Diseases That Have Been Amenable to Gene Therapy
More than two dozen single-gene diseases have been shown to improve with gene therapy, and a large number of other monogenic disorders are potential candidates for this strategy, including retinal degenerations, hematopoietic conditions such as sickle cell anemia and thalassemia, and disorders affecting liver proteins such as PKU, urea cycle disorders, familial hypercholesterolemia, and α1AT deficiency. Here we discuss several dis orders in which gene therapy has been clearly effective, and we highlight some of the challenges associated with this therapeutic approach.

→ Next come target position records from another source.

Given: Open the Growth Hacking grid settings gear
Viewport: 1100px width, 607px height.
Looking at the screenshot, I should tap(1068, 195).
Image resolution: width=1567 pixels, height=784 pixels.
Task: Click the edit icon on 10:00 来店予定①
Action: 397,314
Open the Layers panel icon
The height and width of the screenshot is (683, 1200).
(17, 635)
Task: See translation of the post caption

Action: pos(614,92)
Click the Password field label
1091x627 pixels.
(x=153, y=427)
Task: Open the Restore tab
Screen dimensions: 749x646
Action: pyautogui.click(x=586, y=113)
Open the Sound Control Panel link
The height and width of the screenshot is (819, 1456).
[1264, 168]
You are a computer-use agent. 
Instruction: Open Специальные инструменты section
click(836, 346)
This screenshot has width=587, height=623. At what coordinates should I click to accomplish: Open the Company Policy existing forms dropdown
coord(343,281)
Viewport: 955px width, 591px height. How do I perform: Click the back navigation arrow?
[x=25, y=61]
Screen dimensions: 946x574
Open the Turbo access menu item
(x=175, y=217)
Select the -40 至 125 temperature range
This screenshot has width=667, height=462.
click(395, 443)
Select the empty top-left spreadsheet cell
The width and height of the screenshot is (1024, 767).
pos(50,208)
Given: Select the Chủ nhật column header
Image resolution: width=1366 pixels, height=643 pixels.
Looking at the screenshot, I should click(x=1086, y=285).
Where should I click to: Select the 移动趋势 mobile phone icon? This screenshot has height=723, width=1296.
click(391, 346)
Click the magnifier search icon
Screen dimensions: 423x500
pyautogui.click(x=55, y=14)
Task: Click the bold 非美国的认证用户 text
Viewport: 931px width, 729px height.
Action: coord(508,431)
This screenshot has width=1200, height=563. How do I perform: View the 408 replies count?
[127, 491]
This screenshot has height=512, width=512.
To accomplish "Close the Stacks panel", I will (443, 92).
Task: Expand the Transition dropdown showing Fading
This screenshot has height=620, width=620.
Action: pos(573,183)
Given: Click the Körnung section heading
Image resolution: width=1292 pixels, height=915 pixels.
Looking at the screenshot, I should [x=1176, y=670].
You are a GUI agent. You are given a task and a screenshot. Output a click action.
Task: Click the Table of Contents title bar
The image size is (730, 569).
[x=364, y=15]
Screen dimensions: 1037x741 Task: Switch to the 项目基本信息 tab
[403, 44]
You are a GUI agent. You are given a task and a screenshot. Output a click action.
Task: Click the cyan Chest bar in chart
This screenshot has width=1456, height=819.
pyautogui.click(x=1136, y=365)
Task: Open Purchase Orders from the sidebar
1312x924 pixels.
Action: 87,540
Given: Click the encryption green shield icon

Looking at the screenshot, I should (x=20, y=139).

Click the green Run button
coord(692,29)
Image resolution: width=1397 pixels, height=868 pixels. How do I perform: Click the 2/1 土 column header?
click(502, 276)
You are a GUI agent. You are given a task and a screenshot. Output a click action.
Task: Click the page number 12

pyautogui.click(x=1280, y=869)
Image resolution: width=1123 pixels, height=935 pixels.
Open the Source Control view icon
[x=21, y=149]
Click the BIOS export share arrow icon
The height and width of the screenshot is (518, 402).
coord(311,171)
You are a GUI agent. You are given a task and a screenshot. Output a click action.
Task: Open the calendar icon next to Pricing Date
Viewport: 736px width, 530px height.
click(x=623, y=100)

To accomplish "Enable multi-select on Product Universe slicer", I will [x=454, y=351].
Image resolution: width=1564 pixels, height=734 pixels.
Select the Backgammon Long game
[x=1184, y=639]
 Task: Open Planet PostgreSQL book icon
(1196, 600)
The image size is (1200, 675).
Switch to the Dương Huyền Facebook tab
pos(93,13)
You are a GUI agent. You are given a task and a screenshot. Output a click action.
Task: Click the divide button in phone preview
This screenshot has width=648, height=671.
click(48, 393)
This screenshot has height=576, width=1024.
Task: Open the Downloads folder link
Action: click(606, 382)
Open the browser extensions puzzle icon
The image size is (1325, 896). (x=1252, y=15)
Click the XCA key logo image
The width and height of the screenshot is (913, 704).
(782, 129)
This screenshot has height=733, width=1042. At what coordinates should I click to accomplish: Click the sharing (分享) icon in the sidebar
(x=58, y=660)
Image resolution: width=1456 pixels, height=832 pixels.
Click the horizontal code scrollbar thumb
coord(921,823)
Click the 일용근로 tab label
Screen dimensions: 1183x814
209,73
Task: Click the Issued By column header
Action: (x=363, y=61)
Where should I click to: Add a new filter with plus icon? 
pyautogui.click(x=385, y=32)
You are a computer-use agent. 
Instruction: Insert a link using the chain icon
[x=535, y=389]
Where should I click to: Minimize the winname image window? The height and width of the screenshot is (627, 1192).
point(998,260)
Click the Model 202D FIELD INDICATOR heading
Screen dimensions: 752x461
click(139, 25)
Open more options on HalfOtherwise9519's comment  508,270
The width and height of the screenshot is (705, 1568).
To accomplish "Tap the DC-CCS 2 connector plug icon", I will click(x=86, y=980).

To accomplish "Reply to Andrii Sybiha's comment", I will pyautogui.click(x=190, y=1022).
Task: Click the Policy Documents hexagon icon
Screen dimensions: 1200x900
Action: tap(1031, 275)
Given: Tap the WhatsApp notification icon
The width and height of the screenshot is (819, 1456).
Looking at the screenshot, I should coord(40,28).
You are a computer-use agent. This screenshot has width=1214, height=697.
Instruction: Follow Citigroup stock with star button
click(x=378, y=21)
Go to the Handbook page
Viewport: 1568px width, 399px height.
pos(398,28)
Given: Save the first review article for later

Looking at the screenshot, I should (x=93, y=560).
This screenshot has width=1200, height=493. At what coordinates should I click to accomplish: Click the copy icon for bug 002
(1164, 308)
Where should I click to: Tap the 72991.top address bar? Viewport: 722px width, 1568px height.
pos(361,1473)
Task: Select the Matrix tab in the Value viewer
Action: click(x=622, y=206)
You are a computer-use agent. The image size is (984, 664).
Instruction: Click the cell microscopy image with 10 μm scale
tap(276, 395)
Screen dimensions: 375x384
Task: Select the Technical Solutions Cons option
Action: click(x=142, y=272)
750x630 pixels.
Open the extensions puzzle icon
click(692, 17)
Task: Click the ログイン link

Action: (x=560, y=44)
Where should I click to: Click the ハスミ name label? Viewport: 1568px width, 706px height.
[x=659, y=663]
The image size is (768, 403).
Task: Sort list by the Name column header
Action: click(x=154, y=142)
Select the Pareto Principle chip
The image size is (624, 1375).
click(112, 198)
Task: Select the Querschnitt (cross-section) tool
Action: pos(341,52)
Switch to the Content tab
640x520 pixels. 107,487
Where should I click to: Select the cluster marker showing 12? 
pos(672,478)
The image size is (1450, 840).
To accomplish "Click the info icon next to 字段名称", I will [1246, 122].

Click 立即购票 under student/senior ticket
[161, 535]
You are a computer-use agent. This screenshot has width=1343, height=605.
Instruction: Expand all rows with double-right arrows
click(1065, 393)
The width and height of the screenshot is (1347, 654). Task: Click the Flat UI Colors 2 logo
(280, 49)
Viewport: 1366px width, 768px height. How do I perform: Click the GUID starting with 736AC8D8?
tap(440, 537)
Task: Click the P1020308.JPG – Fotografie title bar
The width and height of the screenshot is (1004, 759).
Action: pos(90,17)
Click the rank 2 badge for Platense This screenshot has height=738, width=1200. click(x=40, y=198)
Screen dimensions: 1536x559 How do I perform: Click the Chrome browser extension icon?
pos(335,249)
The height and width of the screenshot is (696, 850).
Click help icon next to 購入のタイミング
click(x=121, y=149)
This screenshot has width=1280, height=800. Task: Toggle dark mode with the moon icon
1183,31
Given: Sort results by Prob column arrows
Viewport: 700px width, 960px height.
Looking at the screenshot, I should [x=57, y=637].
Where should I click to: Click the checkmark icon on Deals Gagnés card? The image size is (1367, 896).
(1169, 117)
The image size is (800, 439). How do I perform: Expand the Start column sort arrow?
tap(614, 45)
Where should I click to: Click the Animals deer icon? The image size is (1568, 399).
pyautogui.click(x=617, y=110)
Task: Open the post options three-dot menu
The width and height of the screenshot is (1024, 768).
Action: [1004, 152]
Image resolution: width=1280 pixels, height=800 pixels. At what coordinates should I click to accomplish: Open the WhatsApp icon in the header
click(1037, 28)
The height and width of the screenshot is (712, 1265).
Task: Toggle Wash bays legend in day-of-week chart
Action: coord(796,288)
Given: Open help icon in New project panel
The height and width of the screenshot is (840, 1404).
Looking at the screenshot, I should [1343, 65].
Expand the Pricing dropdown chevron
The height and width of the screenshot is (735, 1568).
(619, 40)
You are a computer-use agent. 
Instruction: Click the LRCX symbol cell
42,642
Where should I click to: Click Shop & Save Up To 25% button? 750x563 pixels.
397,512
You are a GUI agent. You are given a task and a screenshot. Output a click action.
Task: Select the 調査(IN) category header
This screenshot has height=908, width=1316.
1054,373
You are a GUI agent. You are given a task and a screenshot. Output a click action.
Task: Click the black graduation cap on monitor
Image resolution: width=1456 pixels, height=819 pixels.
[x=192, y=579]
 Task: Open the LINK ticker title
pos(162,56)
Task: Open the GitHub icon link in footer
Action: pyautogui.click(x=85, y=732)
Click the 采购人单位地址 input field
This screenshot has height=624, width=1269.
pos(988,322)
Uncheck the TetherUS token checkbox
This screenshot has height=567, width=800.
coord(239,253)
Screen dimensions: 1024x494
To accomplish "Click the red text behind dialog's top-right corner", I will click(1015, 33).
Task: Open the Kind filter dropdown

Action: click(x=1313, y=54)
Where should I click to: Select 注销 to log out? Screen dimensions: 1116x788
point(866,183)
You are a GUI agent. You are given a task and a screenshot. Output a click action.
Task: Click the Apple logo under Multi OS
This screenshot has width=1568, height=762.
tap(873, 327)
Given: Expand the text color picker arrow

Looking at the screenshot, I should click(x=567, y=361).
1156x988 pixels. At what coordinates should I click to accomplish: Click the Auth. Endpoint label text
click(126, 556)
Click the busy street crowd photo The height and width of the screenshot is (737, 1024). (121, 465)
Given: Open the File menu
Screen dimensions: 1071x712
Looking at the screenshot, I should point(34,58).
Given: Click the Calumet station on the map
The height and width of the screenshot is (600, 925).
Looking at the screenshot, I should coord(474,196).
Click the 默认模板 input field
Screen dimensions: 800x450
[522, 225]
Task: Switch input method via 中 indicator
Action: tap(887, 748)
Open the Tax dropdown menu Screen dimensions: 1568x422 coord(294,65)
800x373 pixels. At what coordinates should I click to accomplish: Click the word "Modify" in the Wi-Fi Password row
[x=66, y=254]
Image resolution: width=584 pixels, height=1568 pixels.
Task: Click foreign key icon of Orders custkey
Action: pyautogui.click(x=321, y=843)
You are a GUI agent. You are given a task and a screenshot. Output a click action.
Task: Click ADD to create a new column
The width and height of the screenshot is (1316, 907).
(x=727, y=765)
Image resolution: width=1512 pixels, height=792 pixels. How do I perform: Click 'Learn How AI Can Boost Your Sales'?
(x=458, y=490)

X-linked Severe Combined Immunodeficiency
The SCIDs are due to pathogenic variants in genes required for lymphocyte maturation. Affected individuals fail to thrive and die early in life of infection because they lack functional B and T lymphocytes. The most common form of the disease, X-linked SCID, results from variations in the X-linked gene IL2RG, encoding the γc-cytokine receptor subunit of several interleukin receptors. The receptor deficiency causes an early block in T- and natural killer–lymphocyte growth, survival, and differentiation and is associated with severe infections, failure to thrive, and death in infancy or early childhood if left untreated. This condition was chosen for a gene therapy trial for two principal reasons. First, bone marrow transplantation cures the disease, indicating that the restoration of lymphocyte expression of IL2RG can reverse the pathophysiologic changes. Second, it was believed that transduced cells carrying the transferred gene would have a selective survival advantage over untransduced cells.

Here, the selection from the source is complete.